Tuesday 18 December 2018

AGE LIMITS: DOES AGE DICTATE WHAT YOU CAN & CAN'T WEAR?

When age is not but a number, rather a pesky reminder of inevitable and irrevocable change.

Turning 27 did something to me this year. 
It is a number that has hit me harder than any other before it. And has become one that I mumble as opposed to coherently enunciate. I'm not sure if subconsciously I set this up as a milestone of sorts. A barometre to measure my life against thus far. An unknown finish line, an unspoken deadline, a to-do list that never got done and by default, a number that has unwittingly become a reminder of my incompletes, do-tomorrows and flat out failings. 

Questions of marriage and children (as inevitably follows) are becoming evermore frequent, and my evasive retorts of being but a mere babe myself are becoming less cute and the annoyance harder to mask in my laboured responses. Being asked for ID is a relative non-occurrence. Those anxious teenage years at the dread of being asked to prove my age, are rewritten by my present attempts to disprove my age. Times of being interrogated whilst trying to purchase matchsticks, glue and spray paint (not at the same time) are mere anecdotes of a past life. Little memories that I pull out at parties as conversation fillers of days gone by.

I keep meaning to buy anti-ageing creams/potions of year-rewinding capabilities, but I feel that a sign of defeat, an admittance that I am in fact old-er.
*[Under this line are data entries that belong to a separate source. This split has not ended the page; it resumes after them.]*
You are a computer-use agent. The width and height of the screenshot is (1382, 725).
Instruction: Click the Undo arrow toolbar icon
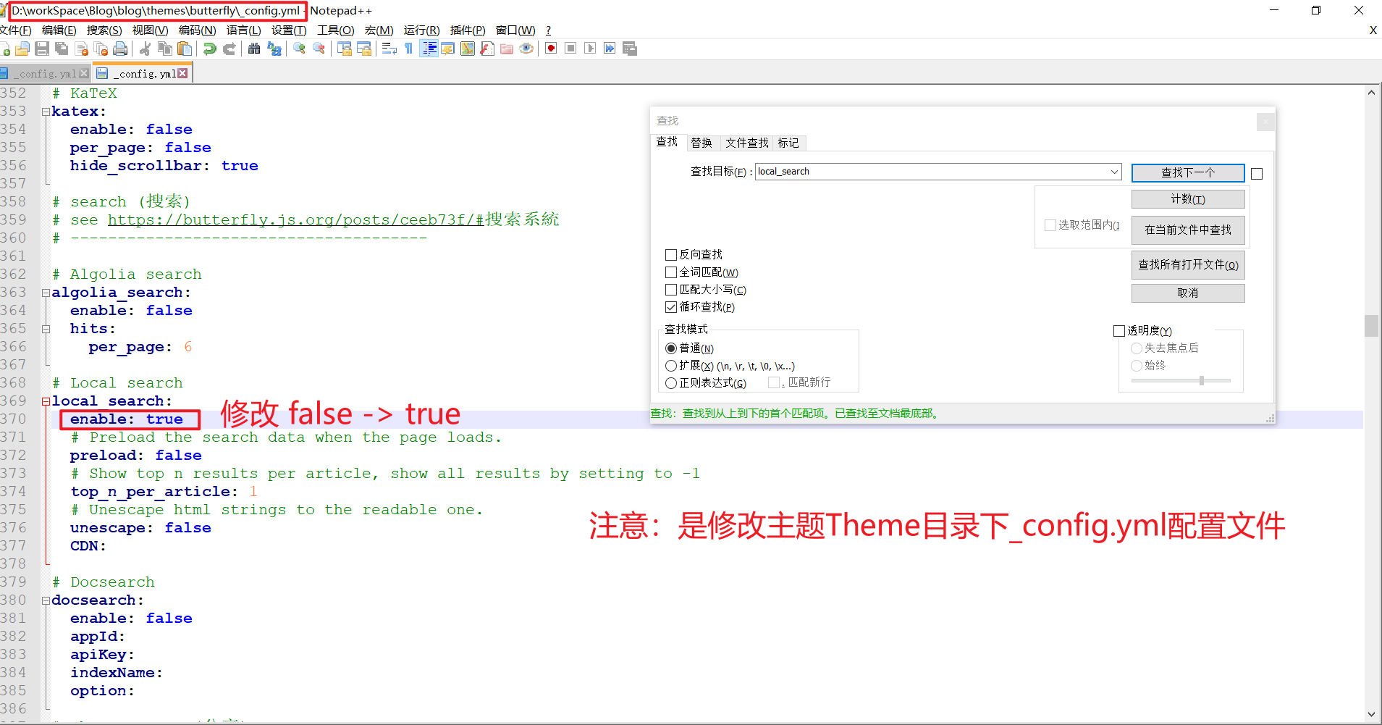tap(210, 49)
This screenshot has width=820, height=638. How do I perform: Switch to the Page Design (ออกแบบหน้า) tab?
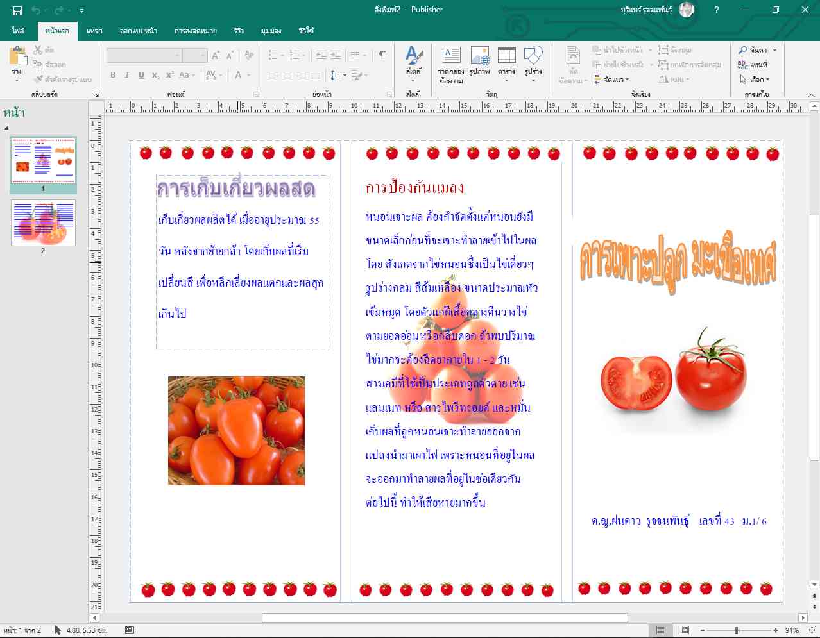pos(138,31)
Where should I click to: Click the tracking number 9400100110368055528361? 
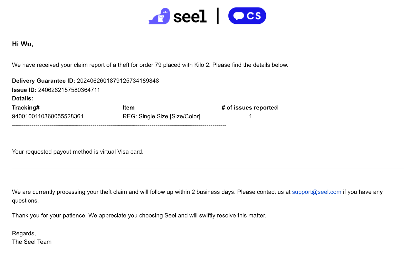48,116
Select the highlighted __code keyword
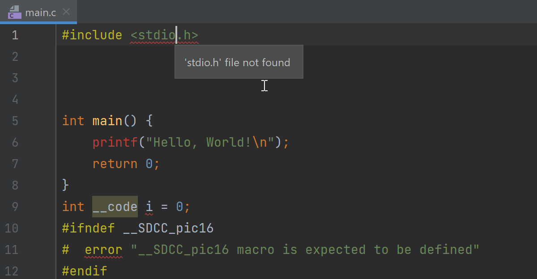Viewport: 537px width, 279px height. [x=115, y=207]
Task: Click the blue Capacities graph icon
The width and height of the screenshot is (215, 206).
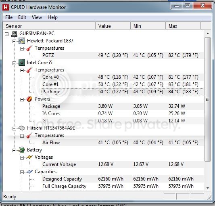Action: tap(29, 172)
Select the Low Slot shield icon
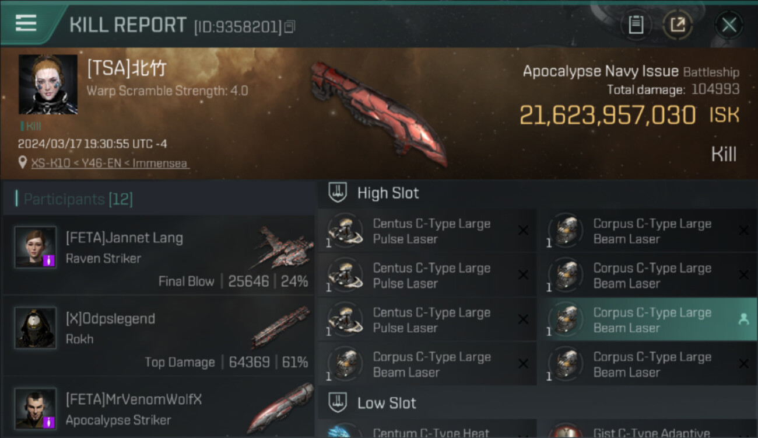This screenshot has height=438, width=758. point(338,402)
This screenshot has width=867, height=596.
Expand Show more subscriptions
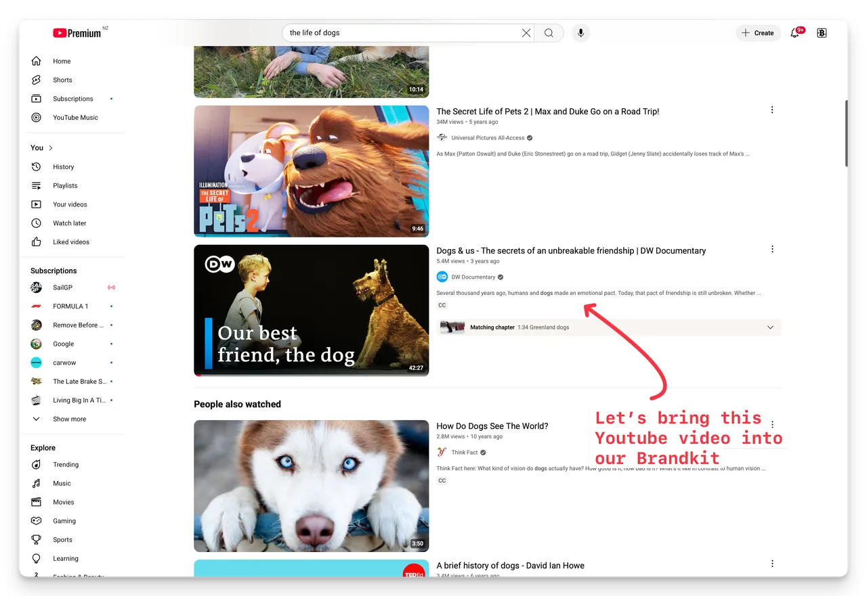pos(69,419)
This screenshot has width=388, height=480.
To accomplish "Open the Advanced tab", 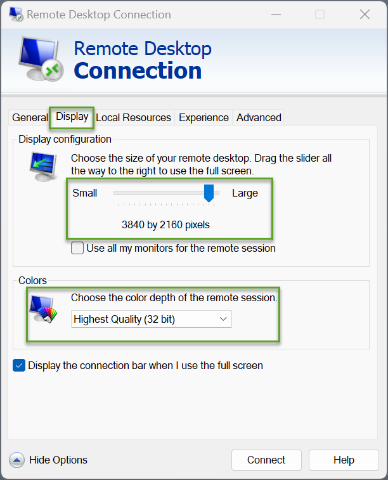I will point(259,117).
I do realise that I was and have been ageing long before I hit 27. I aged to reach 27, but this is the year that I noticed it.
The long commutes to work over this past year have led me to this. Self-reflection is a positive and necessary means of self-growth and betterment, but that doesn't mean the gravity of such personal realisations, doesn't knock the wind out of you all the same. My ageing only truly hit me when on one particularly long journey, my mind turned to what I perhaps wouldn't be able to wear much longer. Miniskirts for one, (though contentious, as I know many women who wear skirts regardless of age) but I'm talking about those arse-skimming, completely impractical skirts, that speak of reckless, late nights of giggling, hangover-free youth.
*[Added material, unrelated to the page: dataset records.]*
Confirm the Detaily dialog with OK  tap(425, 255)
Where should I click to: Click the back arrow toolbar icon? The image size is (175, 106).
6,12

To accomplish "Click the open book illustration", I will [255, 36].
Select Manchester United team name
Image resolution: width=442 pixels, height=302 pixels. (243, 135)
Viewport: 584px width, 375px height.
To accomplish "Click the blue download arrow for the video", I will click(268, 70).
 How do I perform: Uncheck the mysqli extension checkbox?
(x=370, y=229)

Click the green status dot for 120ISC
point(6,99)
Hoodies too, I feel perhaps might also have an imminent use-by-date.  Many a teenage angsty moment was non-verbally communicated through the hood pulled low about my eyes. The rebellion of inverting the practical use of such an item as a visual signifier of my mood, was both a handy warning to my parents and immensely cool. I know that there will be many more items that I have unknowingly neglected from this list and probably won't realise them as artefacts of a previous me, until I so decide to *try* to wear them. 
Life right now consists of my evolving fashion proclivities as I try to redefine myself as a twenty-something, intent on refining an inherent eclecticism. Retaining the essence of self, but with more polish. Currently I do not wear miniskirts very often, if ever. This is for no reason other than I like the freedom of trousers. Perhaps miniskirts will come into my sphere of interest again, then again perhaps they won't. And it is this that I need to remind myself of. I am not and do not need to mourn something that never was. 

Age may actually not be the reason that certain items have dropped from my interest. It's merely personal preference. The looming deadline that I have self-imposed is a fiction that I have constructed. The miniskirt is innocent. Yet, I have capitulated it as a representation of youth and in me not wearing it any longer, it has become a rejection of youth and an admittance of age. 

The hoodie is also exemplary of this. It resonates of college days gone by, a fond time of happiness and personal freedom. The lack of uniform meant for an abundance of self-expression, of which I was congratulated upon, with countless questions of: "where did you get that?". In being myself I gained approval, the very thing that teenagers (& adults) crave. Thus these items have become symbolic of happiness during a time that I happened to be young-er.
This is not intended to be a morose tale of loss. It is more a stream of consciousness. I'm not even sure age appropriateness is even really a thing, more-so a mental construct. It is a reminder that just as there is a beginning, there is an end. What was once taken for granted, easily becomes what is most longed for. What is normal is ever-changing, time passes, tastes change and people grow. But it is in these nuances of life, in the mundane, that things get missed without even realising it.

All seemed to be affirmed in my mind when Kendall Jenner wore a lookalike version of Paris Hilton's 'vintage' 21st birthday dress. I was now part of an era passed, having experienced the peak Hilton years during my youth. It was now just a throwback. A sense of nostalgia overwhelmed, as I wish I'd appreciated the time before age was even a consideration. And then last week Paris Hilton, as a now 37 year old woman, re-wore her 2000's infamous, sex-on-a-stick dress and my fears of age appropriateness dissipated, because whatever the age, she proved, that's hot.